The Problem
Running a homelab is great until something breaks at 2 AM. Whether it's a container that crashed, a service that ran out of memory, or just the usual Docker gremlins, I was tired of waking up to notifications about downed services and having to manually SSH in to restart things.
What if my homelab could fix itself?
The Solution: AI-Powered Self-Healing
I built a pipeline that combines monitoring, AI analysis, and automated repair actions:
Service Down → Uptime Kuma → n8n → Ollama → Repair Agent → Service Restored
Here's how each piece works:
1. Uptime Kuma - The Watchdog
Uptime Kuma monitors all my services - Grafana, Prometheus, Home Assistant, Jellyfin, and more. When something goes down, it fires a webhook to n8n.
2. n8n - The Orchestrator
n8n receives the alert and does two things:
- Sends the error to Ollama for AI analysis
- Forwards everything to my custom Repair Agent
3. Ollama - The Brain
Running locally on my AI server, Ollama (with Llama 3.2) analyzes the error and provides troubleshooting suggestions. These get sent to Home Assistant as notifications so I can see what's happening.
4. Repair Agent - The Hands
This is where the magic happens.
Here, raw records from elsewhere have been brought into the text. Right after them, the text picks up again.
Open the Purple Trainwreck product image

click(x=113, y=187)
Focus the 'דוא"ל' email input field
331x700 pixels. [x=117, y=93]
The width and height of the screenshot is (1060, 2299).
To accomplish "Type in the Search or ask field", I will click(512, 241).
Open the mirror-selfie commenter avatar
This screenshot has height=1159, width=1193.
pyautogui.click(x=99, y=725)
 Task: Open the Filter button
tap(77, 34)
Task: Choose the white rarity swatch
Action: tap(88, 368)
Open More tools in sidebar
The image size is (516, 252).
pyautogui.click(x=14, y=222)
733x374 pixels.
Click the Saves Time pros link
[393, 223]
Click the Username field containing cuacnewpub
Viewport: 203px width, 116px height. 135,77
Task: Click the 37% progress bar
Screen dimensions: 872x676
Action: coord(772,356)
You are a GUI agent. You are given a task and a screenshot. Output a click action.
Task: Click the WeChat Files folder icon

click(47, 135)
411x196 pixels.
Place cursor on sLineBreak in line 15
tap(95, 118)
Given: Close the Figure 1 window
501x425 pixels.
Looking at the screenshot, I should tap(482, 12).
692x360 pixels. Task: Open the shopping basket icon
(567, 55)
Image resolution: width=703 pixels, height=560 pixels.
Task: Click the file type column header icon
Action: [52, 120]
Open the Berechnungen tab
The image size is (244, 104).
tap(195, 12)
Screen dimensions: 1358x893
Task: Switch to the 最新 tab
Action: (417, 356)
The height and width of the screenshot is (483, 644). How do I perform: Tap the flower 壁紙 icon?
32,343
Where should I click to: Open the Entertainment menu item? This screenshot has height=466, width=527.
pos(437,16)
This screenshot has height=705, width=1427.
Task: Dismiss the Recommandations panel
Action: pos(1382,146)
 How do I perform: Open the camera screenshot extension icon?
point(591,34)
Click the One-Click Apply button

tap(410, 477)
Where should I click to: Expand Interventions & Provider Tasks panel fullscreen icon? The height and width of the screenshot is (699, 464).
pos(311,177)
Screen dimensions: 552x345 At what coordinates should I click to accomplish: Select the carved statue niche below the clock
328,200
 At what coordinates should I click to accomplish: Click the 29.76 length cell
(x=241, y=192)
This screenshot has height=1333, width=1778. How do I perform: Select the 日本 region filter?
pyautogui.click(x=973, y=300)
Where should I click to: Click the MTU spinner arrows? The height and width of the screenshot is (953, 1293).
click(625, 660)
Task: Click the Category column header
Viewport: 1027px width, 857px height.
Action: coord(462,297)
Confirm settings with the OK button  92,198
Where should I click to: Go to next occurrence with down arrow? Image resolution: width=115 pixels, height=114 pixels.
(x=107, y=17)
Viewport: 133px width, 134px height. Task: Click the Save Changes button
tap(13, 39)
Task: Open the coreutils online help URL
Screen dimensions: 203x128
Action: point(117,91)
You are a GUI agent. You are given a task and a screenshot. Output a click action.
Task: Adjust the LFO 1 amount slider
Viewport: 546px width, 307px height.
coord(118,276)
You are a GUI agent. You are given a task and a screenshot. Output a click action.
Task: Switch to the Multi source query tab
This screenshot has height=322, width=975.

I built a FastAPI service that:
- Receives alerts with the AI analysis
- Asks Ollama to pick from a whitelist of safe actions
- Executes the repair via SSH
- Logs everything for audit purposes
The Repair Agent
The agent has a strict whitelist of allowed actions:
ALLOWED_ACTIONS = {
"restart_container": "docker restart {container_name}",
"check_container_logs": "docker logs --tail 50 {container_name}",
"check_disk_space": "df -h",
"check_memory": "free -h",
"check_docker_status": "docker ps",
"prune_docker_cache": "docker system prune -f",
"restart_docker_compose": "cd {compose_dir} && docker compose restart",
}
It knows which container runs on which server and can SSH to any of my three machines (core, media, AI) to execute repairs.
The key insight: restart fixes 90% of issues. So I tuned the AI prompt to prefer action over diagnosis:
IMPORTANT GUIDELINES:
1. PREFER restart_container as first action - it fixes 90% of issues
2. Only use check_container_logs if error suggests config/code issue
3. The goal is to RESTORE SERVICE, not just diagnose
Real-World Test
Here's an actual repair from my logs:
{
"timestamp": "2026-01-01T03:02:25",
"action": "decision",
"details": {
"monitor": "Portainer",
"action": "restart_container",
"reason": "Restarting container with low risk for most service failures"
}
}
Portainer went down. Within 2 minutes:
- Uptime Kuma detected the outage
- n8n orchestrated the workflow
- Ollama decided to restart
- Repair Agent executed
docker restart portainer - Service restored automatically
I didn't have to lift a finger.
The Stack
- Monitoring: Uptime Kuma
- Orchestration: n8n (self-hosted)
- AI: Ollama with Llama 3.2 (running on local GPU)
- Repair Agent: Python/FastAPI with asyncssh
- Notifications: Home Assistant persistent notifications
- Infrastructure: Docker Compose across 3 Ubuntu servers
Lessons Learned
- Start with guardrails: The whitelist approach prevents the AI from doing anything destructive. It can only pick from safe, pre-approved actions.
- Audit everything: Every decision and execution is logged. I can review what the agent did and why.
- Prefer action over analysis: Initially the AI was too conservative, always checking logs first. Tuning the prompt to prefer restarts made it actually useful.
- Test with real failures: I literally stopped containers to test the pipeline. Simulated failures caught issues that unit tests never would.
What's Next
- Add more repair actions (clear specific caches, rotate logs)
- Implement escalation (try restart, then check logs, then notify human)
- Track success rates to improve the AI's decision making
- Maybe let it handle disk space issues automatically
Code
The full implementation is in my homelab repo. The repair agent is about 400 lines of Python - nothing fancy, just FastAPI + asyncssh + httpx for the Ollama calls.
Running a homelab shouldn't mean being on-call 24/7. With a bit of AI and automation, your infrastructure can take care of itself.